§ Text segment:
------------------------------
There's a psychological phenomenon that I can't remember the name of, but essentially, and subconsciously, a person tries to make others around them feel stressed and anxious in order to mitigate their own stress and anxiety.
I see a lot of this in mainstream climate change reporting, and I'm starting to notice it more on here with regards to AI x-risk.
Basically, I find seeing posts with titles like "We're All Gonna Die with Eliezer Yudkowsky" extremely tough emotionally, and they make me use the forum less. I suspect I am not the only one.
Obviously talking about significant x-risks is going to be stressful. I do not support people self-censoring when trying to provide realistic appraisals of our current situation; that seems clearly counter-productive. I also understand that the stressful nature of dealing with x-risk means that some people will find it too mentally tough to contribute.
------------------------------
§ Exercises:
1. In the post about AI x-risk discussions, what effect do posts with titles like "We're All Gonna Die with Eliezer Yudkowsky" have on how much the writer uses the forum?
2. Translate this sentence from the post about AI x-risk discussions into Spanish: "Obviously talking about significant x-risks is going to be stressful."

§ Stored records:
------------------------------
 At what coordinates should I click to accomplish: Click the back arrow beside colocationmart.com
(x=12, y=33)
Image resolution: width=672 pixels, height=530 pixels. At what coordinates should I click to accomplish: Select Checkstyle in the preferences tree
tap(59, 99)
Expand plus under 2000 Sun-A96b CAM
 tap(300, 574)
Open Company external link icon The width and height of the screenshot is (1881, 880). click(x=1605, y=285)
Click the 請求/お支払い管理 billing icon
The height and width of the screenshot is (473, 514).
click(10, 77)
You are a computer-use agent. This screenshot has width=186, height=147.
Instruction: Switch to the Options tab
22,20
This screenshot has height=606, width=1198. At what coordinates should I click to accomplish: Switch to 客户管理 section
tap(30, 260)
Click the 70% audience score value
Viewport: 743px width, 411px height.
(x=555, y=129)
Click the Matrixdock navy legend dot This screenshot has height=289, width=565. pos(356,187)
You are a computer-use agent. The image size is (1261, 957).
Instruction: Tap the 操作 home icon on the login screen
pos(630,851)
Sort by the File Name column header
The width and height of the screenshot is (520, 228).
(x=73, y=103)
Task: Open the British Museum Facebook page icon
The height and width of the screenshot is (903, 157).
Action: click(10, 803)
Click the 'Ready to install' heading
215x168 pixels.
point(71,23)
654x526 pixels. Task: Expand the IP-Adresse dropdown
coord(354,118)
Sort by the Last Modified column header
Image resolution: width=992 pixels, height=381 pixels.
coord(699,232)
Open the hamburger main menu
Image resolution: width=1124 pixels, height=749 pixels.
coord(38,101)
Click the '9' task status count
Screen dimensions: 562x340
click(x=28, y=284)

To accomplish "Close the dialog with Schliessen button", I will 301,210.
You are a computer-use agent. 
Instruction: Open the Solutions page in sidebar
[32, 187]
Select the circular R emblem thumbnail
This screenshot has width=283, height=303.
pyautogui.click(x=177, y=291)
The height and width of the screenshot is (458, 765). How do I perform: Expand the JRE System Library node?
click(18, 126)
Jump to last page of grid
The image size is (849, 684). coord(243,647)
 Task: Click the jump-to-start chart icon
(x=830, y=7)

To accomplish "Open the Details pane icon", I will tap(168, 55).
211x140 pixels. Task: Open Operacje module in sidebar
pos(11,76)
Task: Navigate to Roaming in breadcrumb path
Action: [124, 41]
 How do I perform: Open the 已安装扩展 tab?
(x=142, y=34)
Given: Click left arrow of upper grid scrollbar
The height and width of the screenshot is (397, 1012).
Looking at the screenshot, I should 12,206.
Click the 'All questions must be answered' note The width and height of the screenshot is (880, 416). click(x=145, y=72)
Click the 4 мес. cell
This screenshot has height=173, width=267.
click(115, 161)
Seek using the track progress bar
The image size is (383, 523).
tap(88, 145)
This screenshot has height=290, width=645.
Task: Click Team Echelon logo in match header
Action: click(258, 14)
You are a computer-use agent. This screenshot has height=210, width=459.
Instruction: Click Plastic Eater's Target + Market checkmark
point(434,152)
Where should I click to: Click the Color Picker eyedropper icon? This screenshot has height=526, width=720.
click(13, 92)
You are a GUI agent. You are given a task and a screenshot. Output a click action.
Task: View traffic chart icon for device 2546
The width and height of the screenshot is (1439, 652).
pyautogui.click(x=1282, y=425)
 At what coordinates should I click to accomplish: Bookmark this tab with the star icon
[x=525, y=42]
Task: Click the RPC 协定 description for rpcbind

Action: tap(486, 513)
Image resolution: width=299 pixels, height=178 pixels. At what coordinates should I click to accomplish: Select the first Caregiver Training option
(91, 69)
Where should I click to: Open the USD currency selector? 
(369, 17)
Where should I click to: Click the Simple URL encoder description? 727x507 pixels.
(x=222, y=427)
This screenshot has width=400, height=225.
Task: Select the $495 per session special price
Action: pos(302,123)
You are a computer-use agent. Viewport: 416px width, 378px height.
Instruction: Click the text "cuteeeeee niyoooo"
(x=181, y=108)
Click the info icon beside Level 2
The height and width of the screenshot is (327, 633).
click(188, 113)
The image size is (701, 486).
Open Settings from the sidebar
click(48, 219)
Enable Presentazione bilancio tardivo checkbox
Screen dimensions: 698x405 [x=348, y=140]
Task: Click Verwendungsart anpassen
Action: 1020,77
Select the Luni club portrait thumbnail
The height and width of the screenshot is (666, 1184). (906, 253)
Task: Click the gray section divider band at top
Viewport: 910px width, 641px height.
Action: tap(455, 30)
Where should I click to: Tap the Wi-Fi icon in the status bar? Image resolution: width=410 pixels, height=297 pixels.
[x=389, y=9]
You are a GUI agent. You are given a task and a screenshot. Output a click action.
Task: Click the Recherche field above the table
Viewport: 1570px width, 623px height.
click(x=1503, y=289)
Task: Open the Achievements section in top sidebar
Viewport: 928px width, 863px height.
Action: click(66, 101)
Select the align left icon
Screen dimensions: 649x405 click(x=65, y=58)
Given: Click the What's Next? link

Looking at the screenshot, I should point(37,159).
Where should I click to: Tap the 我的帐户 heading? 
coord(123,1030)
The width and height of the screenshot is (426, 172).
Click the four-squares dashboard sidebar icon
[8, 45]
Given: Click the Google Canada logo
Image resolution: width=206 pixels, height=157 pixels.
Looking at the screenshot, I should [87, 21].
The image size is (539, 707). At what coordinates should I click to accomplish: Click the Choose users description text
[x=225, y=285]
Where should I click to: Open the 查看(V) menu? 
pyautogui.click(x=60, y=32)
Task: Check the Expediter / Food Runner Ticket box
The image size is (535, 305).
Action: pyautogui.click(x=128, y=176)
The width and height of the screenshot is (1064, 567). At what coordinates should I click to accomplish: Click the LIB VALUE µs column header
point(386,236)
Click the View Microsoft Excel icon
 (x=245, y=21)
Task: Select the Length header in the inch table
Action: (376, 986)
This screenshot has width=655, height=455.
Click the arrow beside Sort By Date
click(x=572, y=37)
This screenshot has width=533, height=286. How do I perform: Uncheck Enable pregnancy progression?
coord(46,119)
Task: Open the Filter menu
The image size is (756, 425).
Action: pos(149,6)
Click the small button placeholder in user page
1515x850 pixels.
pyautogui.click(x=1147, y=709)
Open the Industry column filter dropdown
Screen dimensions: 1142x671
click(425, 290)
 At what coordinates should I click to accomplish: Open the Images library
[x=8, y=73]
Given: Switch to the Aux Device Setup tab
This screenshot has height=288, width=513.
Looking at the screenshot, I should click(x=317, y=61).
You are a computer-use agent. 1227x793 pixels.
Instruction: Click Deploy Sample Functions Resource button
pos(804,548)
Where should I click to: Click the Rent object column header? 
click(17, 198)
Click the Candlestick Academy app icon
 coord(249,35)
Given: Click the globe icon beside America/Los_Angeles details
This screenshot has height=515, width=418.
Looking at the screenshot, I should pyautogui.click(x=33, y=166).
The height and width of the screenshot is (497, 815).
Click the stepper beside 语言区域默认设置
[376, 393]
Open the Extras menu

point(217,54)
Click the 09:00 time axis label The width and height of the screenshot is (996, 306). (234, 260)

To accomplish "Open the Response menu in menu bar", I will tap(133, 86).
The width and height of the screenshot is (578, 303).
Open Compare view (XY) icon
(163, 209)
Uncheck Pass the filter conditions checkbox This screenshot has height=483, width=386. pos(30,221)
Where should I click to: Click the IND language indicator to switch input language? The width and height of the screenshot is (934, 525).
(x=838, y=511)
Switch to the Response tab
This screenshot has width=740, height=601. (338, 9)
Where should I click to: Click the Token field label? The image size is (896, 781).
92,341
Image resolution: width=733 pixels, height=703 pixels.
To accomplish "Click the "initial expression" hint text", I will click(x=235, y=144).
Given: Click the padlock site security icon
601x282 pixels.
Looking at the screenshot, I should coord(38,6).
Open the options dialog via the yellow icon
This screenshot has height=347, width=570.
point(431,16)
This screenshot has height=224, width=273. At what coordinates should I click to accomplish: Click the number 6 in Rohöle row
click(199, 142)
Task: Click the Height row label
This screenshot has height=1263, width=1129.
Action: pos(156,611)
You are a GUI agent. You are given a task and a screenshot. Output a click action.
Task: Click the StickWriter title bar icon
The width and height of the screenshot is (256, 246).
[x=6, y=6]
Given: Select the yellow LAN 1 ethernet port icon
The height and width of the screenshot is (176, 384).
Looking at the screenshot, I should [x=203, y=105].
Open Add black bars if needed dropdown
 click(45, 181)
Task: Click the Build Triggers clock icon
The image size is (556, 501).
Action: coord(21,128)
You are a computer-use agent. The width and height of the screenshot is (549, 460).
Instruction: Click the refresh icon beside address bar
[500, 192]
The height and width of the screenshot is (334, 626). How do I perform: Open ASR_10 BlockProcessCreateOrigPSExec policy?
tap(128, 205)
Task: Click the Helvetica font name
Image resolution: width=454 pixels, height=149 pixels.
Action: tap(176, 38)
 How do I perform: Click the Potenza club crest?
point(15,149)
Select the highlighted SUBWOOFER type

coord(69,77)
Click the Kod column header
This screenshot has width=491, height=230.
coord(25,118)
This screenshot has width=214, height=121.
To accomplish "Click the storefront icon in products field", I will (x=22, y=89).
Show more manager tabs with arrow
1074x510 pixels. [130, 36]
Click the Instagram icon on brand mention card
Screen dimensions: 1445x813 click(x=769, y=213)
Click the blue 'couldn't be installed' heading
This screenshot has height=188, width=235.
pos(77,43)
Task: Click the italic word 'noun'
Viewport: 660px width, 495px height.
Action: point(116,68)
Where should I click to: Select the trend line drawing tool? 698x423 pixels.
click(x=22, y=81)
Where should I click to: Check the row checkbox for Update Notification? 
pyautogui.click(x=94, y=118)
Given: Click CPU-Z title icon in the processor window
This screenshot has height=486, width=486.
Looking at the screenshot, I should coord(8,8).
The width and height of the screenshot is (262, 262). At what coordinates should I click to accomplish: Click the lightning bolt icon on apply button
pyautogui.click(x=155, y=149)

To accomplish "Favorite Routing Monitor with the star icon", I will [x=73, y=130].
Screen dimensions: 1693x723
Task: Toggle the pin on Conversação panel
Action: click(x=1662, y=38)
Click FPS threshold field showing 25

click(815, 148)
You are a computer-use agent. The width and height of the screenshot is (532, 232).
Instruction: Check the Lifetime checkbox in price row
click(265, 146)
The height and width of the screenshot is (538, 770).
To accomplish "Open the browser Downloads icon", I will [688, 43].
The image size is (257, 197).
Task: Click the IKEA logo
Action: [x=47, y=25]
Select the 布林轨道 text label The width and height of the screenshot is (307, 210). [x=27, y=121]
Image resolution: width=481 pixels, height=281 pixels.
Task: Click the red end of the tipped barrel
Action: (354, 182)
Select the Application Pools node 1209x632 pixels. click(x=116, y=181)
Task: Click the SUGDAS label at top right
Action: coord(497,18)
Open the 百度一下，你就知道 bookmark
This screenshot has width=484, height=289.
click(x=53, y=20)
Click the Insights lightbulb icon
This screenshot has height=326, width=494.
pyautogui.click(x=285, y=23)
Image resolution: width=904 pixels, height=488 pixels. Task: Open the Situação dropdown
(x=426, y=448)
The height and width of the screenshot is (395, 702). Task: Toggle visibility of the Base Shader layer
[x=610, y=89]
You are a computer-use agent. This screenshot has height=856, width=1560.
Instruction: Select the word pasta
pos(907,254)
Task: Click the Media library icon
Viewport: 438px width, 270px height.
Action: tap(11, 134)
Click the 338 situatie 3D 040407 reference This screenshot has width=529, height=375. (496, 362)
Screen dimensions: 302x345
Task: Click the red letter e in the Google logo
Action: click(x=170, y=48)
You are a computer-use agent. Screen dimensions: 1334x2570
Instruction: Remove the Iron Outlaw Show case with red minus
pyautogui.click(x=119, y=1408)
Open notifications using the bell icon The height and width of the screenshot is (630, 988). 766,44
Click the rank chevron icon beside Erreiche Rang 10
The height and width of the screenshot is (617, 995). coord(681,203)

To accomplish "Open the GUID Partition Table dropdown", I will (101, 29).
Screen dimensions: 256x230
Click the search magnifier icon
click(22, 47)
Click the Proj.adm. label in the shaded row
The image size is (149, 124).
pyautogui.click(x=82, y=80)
------------------------------
§ Answers below:
1. They make the writer use the forum less.

2. Obviamente, hablar de riesgos existenciales significativos va a ser estresante.